Top of DATA SUPPLIED
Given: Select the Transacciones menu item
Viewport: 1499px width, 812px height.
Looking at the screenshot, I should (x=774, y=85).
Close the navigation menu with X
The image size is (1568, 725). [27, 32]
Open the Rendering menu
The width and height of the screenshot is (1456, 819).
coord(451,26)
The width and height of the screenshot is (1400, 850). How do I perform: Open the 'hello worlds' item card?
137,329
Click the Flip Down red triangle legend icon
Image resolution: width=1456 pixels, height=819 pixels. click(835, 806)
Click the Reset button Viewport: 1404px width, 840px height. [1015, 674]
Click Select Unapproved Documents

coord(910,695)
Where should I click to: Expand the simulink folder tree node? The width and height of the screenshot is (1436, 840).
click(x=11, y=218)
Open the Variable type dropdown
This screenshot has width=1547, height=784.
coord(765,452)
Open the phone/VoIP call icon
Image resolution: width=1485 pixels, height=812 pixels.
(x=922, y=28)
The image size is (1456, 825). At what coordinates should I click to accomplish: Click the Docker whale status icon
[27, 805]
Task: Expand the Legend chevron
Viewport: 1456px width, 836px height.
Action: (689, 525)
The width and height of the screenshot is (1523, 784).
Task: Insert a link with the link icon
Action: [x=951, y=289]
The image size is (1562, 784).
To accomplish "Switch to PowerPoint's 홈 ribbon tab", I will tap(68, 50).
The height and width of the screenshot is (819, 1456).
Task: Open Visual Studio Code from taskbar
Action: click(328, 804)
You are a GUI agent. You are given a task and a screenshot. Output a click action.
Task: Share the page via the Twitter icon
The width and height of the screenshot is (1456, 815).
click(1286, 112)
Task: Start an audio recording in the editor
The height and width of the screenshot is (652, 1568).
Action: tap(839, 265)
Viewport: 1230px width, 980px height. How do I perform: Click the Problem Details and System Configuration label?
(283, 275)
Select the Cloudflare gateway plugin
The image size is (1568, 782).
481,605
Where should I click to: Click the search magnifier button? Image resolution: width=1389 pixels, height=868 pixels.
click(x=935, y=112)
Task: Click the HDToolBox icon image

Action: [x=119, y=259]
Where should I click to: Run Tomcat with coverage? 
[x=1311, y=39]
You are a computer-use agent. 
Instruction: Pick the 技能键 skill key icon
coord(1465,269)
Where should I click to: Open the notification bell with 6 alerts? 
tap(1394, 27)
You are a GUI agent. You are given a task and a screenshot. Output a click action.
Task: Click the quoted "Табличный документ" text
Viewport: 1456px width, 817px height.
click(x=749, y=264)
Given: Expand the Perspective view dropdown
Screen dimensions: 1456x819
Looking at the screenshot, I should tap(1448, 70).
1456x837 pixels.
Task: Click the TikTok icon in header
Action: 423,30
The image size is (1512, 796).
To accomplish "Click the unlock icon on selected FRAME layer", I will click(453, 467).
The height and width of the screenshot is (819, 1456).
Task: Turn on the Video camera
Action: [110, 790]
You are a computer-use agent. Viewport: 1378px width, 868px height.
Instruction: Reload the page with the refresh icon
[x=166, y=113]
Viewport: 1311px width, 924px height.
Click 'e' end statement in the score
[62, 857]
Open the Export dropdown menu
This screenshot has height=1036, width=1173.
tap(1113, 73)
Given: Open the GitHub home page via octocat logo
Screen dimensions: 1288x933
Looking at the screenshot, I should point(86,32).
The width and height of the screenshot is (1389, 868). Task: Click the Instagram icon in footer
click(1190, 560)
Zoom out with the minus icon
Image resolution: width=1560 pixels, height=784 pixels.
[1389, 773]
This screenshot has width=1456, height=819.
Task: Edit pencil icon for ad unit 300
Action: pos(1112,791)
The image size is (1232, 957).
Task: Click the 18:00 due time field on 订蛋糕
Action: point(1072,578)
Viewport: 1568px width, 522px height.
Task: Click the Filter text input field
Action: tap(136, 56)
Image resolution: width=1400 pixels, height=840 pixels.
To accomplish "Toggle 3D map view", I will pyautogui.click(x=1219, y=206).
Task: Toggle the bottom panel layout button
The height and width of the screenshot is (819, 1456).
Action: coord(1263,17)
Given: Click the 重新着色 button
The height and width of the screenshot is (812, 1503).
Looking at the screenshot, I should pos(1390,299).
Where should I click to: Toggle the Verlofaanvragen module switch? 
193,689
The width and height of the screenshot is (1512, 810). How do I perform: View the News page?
Bottom of DATA SUPPLIED
Please take the whole listing and write it out exactly.

TASK RESPONSE »
Given: Select the Transacciones menu item
Viewport: 1499px width, 812px height.
Looking at the screenshot, I should (x=774, y=85).
Close the navigation menu with X
The image size is (1568, 725). [27, 32]
Open the Rendering menu
The width and height of the screenshot is (1456, 819).
coord(451,26)
The width and height of the screenshot is (1400, 850). How do I perform: Open the 'hello worlds' item card?
137,329
Click the Flip Down red triangle legend icon
Image resolution: width=1456 pixels, height=819 pixels. click(835, 806)
Click the Reset button Viewport: 1404px width, 840px height. [1015, 674]
Click Select Unapproved Documents

coord(910,695)
Where should I click to: Expand the simulink folder tree node? The width and height of the screenshot is (1436, 840).
click(x=11, y=218)
Open the Variable type dropdown
This screenshot has width=1547, height=784.
coord(765,452)
Open the phone/VoIP call icon
Image resolution: width=1485 pixels, height=812 pixels.
(x=922, y=28)
The image size is (1456, 825). At what coordinates should I click to accomplish: Click the Docker whale status icon
[27, 805]
Task: Expand the Legend chevron
Viewport: 1456px width, 836px height.
Action: (689, 525)
The width and height of the screenshot is (1523, 784).
Task: Insert a link with the link icon
Action: [x=951, y=289]
The image size is (1562, 784).
To accomplish "Switch to PowerPoint's 홈 ribbon tab", I will tap(68, 50).
The height and width of the screenshot is (819, 1456).
Task: Open Visual Studio Code from taskbar
Action: click(328, 804)
You are a GUI agent. You are given a task and a screenshot. Output a click action.
Task: Share the page via the Twitter icon
The width and height of the screenshot is (1456, 815).
click(1286, 112)
Task: Start an audio recording in the editor
The height and width of the screenshot is (652, 1568).
Action: tap(839, 265)
Viewport: 1230px width, 980px height. How do I perform: Click the Problem Details and System Configuration label?
(283, 275)
Select the Cloudflare gateway plugin
The image size is (1568, 782).
481,605
Where should I click to: Click the search magnifier button? Image resolution: width=1389 pixels, height=868 pixels.
click(x=935, y=112)
Task: Click the HDToolBox icon image

Action: [x=119, y=259]
Where should I click to: Run Tomcat with coverage? 
[x=1311, y=39]
You are a computer-use agent. 
Instruction: Pick the 技能键 skill key icon
coord(1465,269)
Where should I click to: Open the notification bell with 6 alerts? 
tap(1394, 27)
You are a GUI agent. You are given a task and a screenshot. Output a click action.
Task: Click the quoted "Табличный документ" text
Viewport: 1456px width, 817px height.
click(x=749, y=264)
Given: Expand the Perspective view dropdown
Screen dimensions: 1456x819
Looking at the screenshot, I should tap(1448, 70).
1456x837 pixels.
Task: Click the TikTok icon in header
Action: 423,30
The image size is (1512, 796).
To accomplish "Click the unlock icon on selected FRAME layer", I will click(453, 467).
The height and width of the screenshot is (819, 1456).
Task: Turn on the Video camera
Action: [110, 790]
You are a computer-use agent. Viewport: 1378px width, 868px height.
Instruction: Reload the page with the refresh icon
[x=166, y=113]
Viewport: 1311px width, 924px height.
Click 'e' end statement in the score
[62, 857]
Open the Export dropdown menu
This screenshot has height=1036, width=1173.
tap(1113, 73)
Given: Open the GitHub home page via octocat logo
Screen dimensions: 1288x933
Looking at the screenshot, I should point(86,32).
The width and height of the screenshot is (1389, 868). Task: Click the Instagram icon in footer
click(1190, 560)
Zoom out with the minus icon
Image resolution: width=1560 pixels, height=784 pixels.
[1389, 773]
This screenshot has width=1456, height=819.
Task: Edit pencil icon for ad unit 300
Action: pos(1112,791)
The image size is (1232, 957).
Task: Click the 18:00 due time field on 订蛋糕
Action: point(1072,578)
Viewport: 1568px width, 522px height.
Task: Click the Filter text input field
Action: tap(136, 56)
Image resolution: width=1400 pixels, height=840 pixels.
To accomplish "Toggle 3D map view", I will pyautogui.click(x=1219, y=206).
Task: Toggle the bottom panel layout button
The height and width of the screenshot is (819, 1456).
Action: coord(1263,17)
Given: Click the 重新着色 button
The height and width of the screenshot is (812, 1503).
Looking at the screenshot, I should pos(1390,299).
Where should I click to: Toggle the Verlofaanvragen module switch? 
193,689
The width and height of the screenshot is (1512, 810). How do I perform: View the News page?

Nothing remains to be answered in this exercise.